▶ **Prompt**
Precisely the lines from the one with "Task: Click help" through the end of the data, both included, must make up the response, each restated word for word.
── Exercise inputs ──
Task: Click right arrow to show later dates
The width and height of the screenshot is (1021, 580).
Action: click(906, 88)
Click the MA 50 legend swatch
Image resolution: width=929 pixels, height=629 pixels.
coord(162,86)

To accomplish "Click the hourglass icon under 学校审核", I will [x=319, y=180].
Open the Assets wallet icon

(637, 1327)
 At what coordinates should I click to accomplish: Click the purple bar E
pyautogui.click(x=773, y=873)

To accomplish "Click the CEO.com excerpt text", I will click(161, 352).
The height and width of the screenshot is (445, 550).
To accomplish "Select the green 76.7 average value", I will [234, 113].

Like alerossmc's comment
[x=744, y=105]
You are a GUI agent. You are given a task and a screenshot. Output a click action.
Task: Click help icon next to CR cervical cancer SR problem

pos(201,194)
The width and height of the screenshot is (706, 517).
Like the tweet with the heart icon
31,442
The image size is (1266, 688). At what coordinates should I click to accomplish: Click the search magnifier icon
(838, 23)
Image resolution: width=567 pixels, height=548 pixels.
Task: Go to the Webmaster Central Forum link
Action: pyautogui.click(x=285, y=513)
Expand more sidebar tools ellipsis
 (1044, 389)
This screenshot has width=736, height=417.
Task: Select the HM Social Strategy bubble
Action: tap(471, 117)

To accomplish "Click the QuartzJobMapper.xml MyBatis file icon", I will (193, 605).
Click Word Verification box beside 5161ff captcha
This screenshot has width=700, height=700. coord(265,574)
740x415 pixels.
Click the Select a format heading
───
▶ **Answer for this exercise**
Task: Click help icon next to CR cervical cancer SR problem

pos(201,194)
The width and height of the screenshot is (706, 517).
Like the tweet with the heart icon
31,442
The image size is (1266, 688). At what coordinates should I click to accomplish: Click the search magnifier icon
(838, 23)
Image resolution: width=567 pixels, height=548 pixels.
Task: Go to the Webmaster Central Forum link
Action: pyautogui.click(x=285, y=513)
Expand more sidebar tools ellipsis
 (1044, 389)
This screenshot has width=736, height=417.
Task: Select the HM Social Strategy bubble
Action: tap(471, 117)

To accomplish "Click the QuartzJobMapper.xml MyBatis file icon", I will (193, 605).
Click Word Verification box beside 5161ff captcha
This screenshot has width=700, height=700. coord(265,574)
740x415 pixels.
Click the Select a format heading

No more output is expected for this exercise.